IRF8-Cathepsin S/PAR2 axis-mediated spinal microglia-neuron crosstalk is responsible for the exacerbation of postsurgical pain induced by preoperative stress

Background: Preoperative stress has been reported to be a risk factor for chronic postsurgical pain (CPSP), and spinal microglia might play a critical role in stress-induced chronification of postsurgical pain. However, the underlying molecular mechanism is still poorly understood.

Methods: A mice model of single prolonged stress (SPS) combined with a plantar incision was used in the present study. The Von Frey test, the elevated plus maze test, and the open field test were applied to assess the pain- and anxiety-like behaviors. The effect of SPS and plantar incision, as well as the underlying mechanisms of CPSP, were determined by utilizing immunohistochemistry, immunofluorescence staining, and Western blotting.

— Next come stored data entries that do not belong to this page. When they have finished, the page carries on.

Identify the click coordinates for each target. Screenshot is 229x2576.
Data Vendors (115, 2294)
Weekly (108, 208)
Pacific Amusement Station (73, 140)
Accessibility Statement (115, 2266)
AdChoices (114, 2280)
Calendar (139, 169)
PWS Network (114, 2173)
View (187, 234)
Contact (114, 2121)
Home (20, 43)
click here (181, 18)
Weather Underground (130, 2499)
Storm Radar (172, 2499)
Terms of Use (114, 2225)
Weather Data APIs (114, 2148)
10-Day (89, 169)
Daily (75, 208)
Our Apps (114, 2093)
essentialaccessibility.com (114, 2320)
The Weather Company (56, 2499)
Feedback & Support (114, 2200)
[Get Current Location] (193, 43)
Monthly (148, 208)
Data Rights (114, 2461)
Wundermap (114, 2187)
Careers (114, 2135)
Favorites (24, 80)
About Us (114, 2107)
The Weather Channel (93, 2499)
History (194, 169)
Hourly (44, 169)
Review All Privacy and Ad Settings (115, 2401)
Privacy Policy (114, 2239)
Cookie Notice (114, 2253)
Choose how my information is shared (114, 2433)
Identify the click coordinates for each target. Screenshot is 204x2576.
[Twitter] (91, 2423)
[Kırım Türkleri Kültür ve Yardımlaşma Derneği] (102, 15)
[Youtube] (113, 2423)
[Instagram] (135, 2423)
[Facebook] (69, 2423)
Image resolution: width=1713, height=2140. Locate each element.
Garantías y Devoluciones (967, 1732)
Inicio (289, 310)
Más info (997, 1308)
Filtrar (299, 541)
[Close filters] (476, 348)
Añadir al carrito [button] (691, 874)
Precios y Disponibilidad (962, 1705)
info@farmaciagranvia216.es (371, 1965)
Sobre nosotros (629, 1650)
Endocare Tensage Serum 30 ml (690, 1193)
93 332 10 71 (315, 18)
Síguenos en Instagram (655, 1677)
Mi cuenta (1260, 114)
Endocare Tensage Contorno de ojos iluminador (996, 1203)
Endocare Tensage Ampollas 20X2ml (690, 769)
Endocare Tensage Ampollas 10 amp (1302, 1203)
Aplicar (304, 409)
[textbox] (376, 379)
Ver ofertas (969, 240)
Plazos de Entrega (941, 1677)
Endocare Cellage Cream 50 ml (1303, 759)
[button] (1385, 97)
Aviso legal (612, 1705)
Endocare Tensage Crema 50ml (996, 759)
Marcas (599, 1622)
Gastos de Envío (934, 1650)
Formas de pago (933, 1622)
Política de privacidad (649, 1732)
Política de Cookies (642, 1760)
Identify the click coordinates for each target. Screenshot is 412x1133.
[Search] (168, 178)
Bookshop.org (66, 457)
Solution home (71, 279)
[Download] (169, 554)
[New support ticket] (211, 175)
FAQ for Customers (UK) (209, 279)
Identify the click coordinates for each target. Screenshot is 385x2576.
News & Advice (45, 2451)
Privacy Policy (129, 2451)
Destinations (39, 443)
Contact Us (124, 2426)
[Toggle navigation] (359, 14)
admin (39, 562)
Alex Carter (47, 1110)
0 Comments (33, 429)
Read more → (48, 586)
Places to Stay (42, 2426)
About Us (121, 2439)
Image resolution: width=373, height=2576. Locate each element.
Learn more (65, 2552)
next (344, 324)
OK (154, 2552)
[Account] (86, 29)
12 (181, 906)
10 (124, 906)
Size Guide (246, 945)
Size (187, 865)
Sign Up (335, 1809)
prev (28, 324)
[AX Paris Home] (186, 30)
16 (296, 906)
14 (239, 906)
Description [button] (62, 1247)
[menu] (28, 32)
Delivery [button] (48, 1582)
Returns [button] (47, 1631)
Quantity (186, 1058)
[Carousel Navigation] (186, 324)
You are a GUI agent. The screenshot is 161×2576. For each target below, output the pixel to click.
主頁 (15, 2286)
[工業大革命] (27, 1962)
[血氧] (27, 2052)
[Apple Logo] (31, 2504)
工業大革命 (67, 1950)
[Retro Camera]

Results: In the present study, we demonstrated that previous SPS exposure resulted in anxiety-like behaviors and exacerbated postsurgical pain. Concomitantly, preoperative SPS promoted microglial activation, increased Cathepsin S (CatS)-PAR2 signaling, and enhanced neuronal activation and the expression of synapse-associated proteins in the spinal dorsal horn of incisional mice. The immunofluorescence staining showed that the CatS was mainly co-expressed in microglia and PAR2 existed in neurons. Our behavioral pharmacology experiments confirmed that spinal microglia and CatS-PAR2 signaling played a critical role in the development of SPS-exacerbated postsurgical pain. By activating PAR2, intrathecal CatS administration was able to induce prolongation of postsurgical pain and enhanced spinal neuronal activation as well as the expression of synapse-associated proteins. We further found that the expression of IRF8 in the spinal cord of incisional mice was also enhanced by SPS. Genetic inhibition of IRF8 by intrathecal IRF8 siRNA injection significantly prevented SPS-exacerbated postsurgical pain. Furthermore, the increased microglial activation, upregulated CatS-PAR2 signaling, and enhanced neuronal activation along with increased synapse-associated proteins expression following SPS and incision were also dramatically suppressed by IRF8 siRNA.

Conclusions: Our data suggested that IRF8-CatS-PAR2 axis-mediated spinal microglia-neuron crosstalk is responsible for the exacerbation of postsurgical pain induced by preoperative stress.

Cathepsin S; Interferon regulatory factor 8; Microglia; Postsurgical pain; Protease-activated receptor-2; Single prolonged stress.